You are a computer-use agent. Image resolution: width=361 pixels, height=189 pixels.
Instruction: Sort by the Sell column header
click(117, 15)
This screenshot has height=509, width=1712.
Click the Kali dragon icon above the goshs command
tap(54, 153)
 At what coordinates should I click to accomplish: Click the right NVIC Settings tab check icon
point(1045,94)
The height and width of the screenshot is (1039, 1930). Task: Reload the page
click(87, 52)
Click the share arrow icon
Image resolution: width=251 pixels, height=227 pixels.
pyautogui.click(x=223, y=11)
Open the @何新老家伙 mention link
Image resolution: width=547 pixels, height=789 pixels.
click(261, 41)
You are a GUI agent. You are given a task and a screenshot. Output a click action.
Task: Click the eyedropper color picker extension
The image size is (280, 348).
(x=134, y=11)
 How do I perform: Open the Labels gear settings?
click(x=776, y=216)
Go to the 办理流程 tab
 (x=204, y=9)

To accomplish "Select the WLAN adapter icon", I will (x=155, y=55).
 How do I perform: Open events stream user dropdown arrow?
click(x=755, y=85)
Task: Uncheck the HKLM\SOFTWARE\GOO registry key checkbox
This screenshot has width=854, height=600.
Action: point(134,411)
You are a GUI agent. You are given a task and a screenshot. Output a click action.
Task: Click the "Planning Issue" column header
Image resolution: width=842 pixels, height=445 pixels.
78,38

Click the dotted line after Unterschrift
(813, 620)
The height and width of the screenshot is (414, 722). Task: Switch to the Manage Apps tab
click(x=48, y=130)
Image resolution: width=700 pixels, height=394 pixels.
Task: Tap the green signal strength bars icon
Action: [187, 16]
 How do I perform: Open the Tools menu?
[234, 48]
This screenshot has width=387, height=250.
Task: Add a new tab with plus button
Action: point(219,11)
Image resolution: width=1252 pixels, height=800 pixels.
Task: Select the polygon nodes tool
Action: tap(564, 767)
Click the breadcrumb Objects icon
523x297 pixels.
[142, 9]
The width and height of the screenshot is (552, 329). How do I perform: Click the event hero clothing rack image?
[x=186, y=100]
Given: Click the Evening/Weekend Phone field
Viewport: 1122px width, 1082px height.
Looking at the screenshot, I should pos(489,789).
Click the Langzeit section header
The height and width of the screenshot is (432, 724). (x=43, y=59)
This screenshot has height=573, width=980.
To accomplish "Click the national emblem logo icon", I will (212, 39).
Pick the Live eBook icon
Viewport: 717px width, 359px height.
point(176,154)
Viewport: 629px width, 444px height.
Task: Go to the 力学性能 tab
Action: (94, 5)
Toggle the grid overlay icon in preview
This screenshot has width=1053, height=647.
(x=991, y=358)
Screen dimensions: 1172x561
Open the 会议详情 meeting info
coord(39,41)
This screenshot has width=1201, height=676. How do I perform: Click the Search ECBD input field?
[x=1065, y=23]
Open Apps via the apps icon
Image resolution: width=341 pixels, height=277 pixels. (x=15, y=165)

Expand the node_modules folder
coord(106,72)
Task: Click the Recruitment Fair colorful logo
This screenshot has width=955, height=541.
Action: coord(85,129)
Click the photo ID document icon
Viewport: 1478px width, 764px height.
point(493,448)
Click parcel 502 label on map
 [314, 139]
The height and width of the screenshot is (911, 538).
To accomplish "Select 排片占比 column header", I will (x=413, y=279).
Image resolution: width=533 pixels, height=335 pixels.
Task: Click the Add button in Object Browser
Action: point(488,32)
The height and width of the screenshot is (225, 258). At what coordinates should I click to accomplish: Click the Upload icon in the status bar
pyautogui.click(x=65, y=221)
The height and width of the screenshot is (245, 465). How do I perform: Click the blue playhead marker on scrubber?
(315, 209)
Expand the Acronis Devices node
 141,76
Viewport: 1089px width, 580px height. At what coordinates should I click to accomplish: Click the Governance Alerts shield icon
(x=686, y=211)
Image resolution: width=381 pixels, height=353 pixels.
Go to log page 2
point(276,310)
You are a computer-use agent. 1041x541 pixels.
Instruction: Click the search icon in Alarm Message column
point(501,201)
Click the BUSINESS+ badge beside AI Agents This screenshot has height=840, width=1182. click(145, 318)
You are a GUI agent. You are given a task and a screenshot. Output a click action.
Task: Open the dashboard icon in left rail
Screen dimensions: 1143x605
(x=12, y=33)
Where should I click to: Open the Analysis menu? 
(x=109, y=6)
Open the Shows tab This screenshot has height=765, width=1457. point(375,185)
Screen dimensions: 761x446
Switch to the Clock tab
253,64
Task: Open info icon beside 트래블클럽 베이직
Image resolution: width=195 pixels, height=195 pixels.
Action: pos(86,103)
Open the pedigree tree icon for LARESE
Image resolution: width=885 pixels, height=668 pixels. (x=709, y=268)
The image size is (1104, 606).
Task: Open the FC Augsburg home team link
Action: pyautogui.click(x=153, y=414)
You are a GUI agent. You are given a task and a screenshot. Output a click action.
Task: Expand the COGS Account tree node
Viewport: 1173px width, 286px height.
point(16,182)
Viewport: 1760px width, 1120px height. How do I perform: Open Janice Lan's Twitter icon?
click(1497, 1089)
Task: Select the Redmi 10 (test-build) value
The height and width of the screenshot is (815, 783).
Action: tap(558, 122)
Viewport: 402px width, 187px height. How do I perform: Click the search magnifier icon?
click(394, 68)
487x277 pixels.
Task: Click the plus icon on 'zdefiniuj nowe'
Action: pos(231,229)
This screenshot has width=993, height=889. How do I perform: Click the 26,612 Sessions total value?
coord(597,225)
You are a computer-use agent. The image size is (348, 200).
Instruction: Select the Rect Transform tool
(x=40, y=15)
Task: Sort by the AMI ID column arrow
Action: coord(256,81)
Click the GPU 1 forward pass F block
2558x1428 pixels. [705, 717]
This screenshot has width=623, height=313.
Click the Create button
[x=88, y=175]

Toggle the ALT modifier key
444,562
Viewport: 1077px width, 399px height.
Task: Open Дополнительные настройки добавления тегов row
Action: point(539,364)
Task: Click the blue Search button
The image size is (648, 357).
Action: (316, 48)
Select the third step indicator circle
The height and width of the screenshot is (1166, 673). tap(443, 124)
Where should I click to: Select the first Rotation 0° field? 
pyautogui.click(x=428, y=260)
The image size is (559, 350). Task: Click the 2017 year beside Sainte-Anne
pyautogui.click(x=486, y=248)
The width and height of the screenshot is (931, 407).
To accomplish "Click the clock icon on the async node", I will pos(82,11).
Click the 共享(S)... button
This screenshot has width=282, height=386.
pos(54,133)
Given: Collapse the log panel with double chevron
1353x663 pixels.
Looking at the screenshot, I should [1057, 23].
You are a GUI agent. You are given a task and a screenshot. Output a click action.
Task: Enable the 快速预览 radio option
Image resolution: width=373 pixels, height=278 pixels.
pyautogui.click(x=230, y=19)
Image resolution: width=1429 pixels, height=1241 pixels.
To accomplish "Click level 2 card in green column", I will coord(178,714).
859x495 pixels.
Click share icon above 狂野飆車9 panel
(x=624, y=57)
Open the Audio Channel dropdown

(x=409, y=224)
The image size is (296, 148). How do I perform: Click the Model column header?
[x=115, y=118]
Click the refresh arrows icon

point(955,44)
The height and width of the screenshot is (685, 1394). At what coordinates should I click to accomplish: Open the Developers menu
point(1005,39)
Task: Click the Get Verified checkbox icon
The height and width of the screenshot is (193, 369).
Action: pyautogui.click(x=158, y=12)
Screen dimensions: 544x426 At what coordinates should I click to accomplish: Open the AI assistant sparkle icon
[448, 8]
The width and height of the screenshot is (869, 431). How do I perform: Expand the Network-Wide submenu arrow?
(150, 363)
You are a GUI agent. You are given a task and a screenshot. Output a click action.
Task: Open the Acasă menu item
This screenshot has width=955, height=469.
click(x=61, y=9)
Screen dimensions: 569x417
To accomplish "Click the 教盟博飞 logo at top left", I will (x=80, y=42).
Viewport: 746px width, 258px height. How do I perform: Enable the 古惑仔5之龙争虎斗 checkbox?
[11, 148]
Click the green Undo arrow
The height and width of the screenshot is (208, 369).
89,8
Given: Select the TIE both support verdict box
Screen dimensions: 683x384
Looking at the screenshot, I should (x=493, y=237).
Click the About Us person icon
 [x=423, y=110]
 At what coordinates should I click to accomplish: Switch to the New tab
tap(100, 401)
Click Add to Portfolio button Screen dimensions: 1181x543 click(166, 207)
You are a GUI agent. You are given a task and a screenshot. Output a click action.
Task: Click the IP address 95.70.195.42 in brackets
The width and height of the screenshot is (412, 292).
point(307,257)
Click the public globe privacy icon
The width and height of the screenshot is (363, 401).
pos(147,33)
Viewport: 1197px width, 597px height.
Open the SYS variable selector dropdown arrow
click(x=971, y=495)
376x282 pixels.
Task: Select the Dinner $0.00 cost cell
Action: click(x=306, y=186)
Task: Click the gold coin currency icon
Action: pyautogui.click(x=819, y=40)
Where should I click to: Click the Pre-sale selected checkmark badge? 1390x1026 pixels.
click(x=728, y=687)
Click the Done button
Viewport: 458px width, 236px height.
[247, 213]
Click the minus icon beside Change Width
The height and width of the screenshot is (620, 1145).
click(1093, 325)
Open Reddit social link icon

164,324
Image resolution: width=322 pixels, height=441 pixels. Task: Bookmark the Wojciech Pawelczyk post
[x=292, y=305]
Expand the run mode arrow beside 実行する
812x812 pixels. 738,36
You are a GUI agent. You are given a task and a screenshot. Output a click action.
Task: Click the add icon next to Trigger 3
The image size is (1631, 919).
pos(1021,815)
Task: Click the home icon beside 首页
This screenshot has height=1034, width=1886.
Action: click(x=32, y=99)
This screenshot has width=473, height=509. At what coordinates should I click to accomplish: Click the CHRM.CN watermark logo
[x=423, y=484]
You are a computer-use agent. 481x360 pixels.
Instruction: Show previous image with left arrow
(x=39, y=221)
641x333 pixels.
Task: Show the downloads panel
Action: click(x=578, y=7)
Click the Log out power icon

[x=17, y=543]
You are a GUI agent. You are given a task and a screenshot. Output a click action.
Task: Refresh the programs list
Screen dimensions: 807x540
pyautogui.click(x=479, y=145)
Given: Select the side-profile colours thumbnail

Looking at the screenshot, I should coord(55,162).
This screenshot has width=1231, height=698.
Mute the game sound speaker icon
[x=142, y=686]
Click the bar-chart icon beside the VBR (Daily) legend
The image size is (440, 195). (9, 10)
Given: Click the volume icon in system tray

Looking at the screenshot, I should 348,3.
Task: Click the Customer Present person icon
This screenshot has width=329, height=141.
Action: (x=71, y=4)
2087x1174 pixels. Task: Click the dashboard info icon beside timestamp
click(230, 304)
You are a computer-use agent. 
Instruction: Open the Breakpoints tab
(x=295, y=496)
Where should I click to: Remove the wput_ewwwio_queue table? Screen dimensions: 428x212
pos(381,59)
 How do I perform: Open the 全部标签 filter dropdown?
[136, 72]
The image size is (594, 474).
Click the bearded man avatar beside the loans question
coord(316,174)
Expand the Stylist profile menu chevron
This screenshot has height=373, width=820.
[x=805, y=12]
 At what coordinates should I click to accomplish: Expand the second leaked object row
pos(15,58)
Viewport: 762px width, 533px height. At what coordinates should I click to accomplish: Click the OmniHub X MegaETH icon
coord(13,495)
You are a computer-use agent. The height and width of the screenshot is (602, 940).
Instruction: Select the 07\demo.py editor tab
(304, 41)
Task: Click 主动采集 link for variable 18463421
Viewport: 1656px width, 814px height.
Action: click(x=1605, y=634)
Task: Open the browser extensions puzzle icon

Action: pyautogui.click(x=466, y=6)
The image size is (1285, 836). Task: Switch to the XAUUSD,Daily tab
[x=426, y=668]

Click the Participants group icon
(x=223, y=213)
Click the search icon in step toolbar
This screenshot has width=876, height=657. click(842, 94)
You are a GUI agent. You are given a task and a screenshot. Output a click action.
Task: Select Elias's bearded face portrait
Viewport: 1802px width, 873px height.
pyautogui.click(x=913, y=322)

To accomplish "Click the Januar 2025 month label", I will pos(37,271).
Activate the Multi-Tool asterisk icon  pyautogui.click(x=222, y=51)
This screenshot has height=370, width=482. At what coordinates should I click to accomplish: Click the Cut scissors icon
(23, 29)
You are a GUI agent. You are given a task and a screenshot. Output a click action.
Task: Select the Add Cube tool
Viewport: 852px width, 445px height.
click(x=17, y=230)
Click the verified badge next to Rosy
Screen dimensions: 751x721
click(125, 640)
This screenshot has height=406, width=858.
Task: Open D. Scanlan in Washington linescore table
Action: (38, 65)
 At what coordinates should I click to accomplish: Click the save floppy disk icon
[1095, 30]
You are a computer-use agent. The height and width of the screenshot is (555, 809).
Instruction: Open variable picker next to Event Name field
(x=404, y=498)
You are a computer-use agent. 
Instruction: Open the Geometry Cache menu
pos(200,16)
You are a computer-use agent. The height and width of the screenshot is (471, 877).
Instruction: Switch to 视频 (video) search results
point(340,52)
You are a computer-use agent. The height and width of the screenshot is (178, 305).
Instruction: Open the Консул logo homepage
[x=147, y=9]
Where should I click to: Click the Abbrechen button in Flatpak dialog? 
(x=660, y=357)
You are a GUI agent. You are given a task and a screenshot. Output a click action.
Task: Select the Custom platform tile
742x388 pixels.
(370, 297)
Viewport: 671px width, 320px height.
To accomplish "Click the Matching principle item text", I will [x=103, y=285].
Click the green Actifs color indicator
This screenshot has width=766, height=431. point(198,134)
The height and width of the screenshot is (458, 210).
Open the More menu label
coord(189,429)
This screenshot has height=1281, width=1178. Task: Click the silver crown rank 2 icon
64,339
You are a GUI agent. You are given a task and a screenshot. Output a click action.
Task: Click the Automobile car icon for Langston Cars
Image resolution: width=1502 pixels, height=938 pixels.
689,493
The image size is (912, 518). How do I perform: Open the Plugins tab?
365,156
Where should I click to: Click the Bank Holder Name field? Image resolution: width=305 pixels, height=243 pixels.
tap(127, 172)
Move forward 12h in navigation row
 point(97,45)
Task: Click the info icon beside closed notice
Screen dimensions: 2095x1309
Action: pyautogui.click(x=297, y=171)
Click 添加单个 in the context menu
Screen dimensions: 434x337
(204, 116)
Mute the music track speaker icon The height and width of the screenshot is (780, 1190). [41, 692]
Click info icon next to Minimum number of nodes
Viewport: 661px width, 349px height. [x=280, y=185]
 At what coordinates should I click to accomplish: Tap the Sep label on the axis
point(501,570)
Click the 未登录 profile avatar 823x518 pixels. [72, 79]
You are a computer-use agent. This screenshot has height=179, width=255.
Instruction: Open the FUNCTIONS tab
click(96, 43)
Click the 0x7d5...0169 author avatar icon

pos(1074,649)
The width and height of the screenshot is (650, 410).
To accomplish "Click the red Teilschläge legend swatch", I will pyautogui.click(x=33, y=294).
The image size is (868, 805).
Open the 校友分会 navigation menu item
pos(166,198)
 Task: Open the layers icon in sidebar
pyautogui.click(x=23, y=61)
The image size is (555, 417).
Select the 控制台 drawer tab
☆ ☆ ☆ ☆
### WHAT YOU NEED TO DO:
Please present the part of the records above that opens with the line containing "Task: Click the home icon beside 首页" and closes with the line containing "[x=17, y=543]" as a numbered list, including both of those lines and leaving out blank lines.

### REPLY TO THE TASK:
1. Task: Click the home icon beside 首页
2. This screenshot has height=1034, width=1886.
3. Action: click(x=32, y=99)
4. This screenshot has width=473, height=509. At what coordinates should I click to accomplish: Click the CHRM.CN watermark logo
5. [x=423, y=484]
6. You are a computer-use agent. 481x360 pixels.
7. Instruction: Show previous image with left arrow
8. (x=39, y=221)
9. 641x333 pixels.
10. Task: Show the downloads panel
11. Action: click(x=578, y=7)
12. Click the Log out power icon
13. [x=17, y=543]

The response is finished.